Task to carry out: A faithful copy of the entries, without any pictures, is what is needed here.
BEGIN
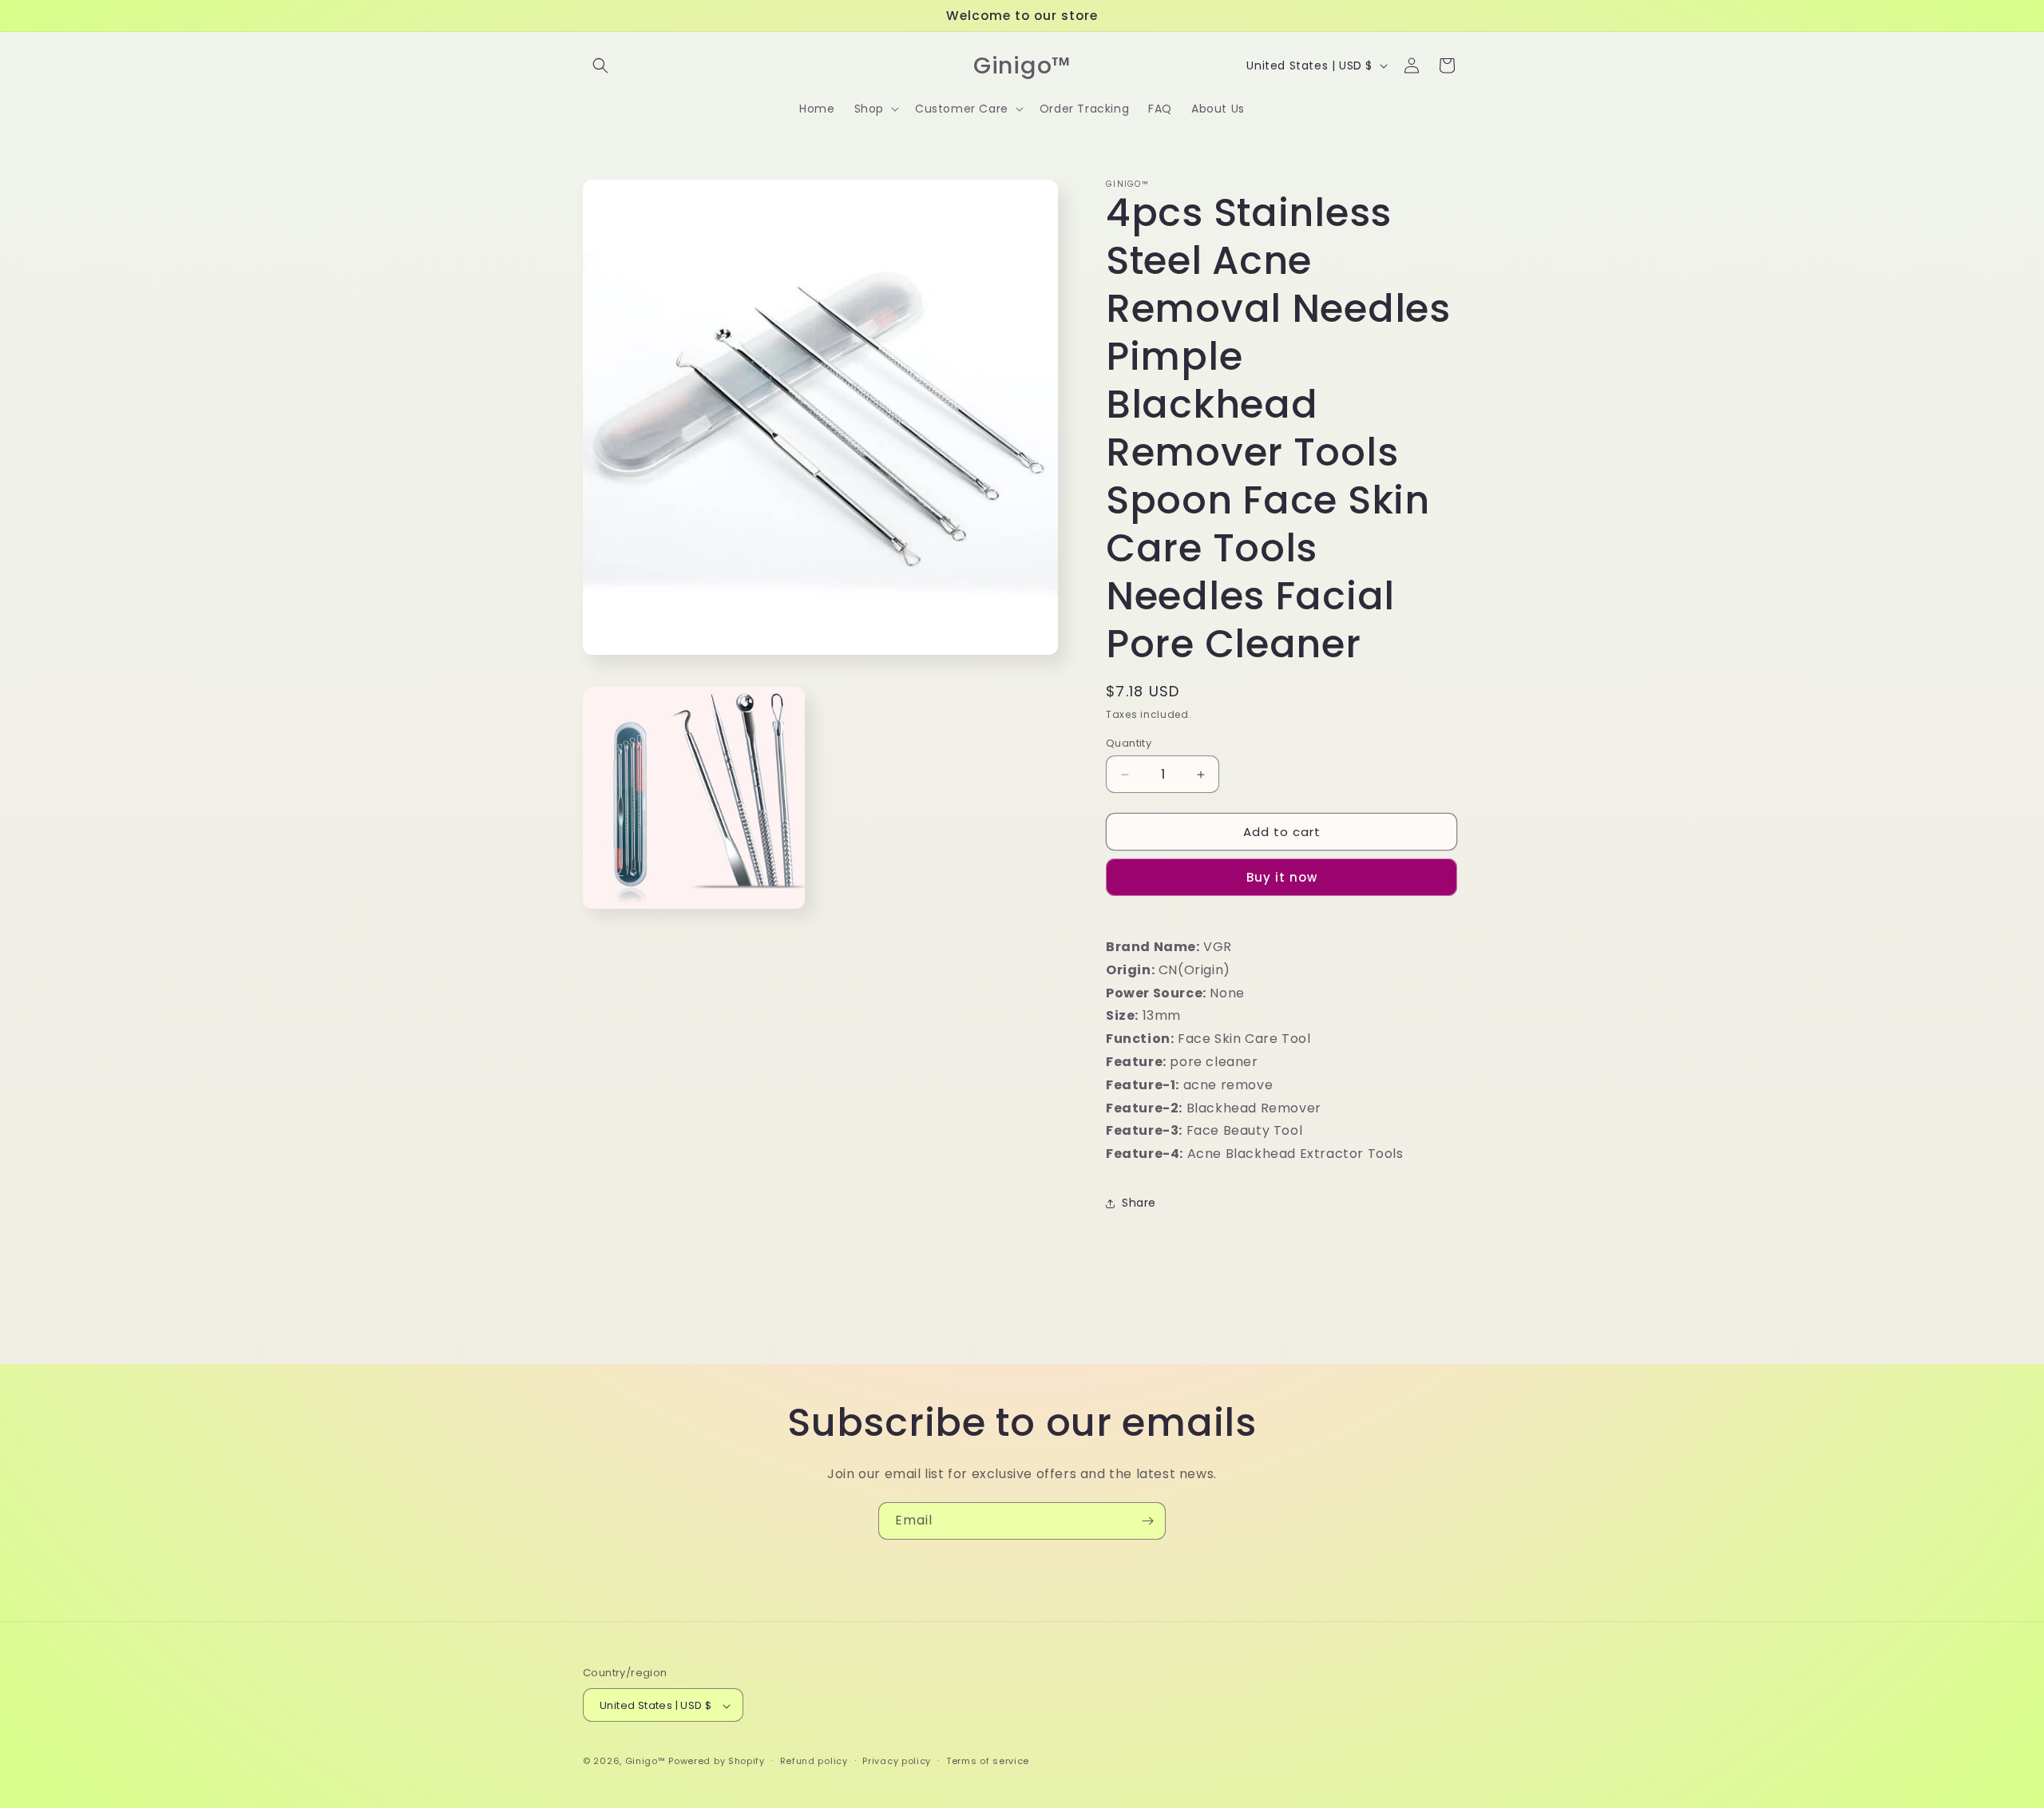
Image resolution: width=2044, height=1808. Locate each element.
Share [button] (1139, 1203)
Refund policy (814, 1760)
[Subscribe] (1147, 1521)
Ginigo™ (645, 1761)
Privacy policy (896, 1760)
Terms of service (987, 1760)
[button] (600, 65)
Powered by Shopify (716, 1761)
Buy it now (1281, 877)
END
Your response:
Image resolution: width=2044, height=1808. Locate each element.
Share [button] (1139, 1203)
Refund policy (814, 1760)
[Subscribe] (1147, 1521)
Ginigo™ (645, 1761)
Privacy policy (896, 1760)
Terms of service (987, 1760)
[button] (600, 65)
Powered by Shopify (716, 1761)
Buy it now (1281, 877)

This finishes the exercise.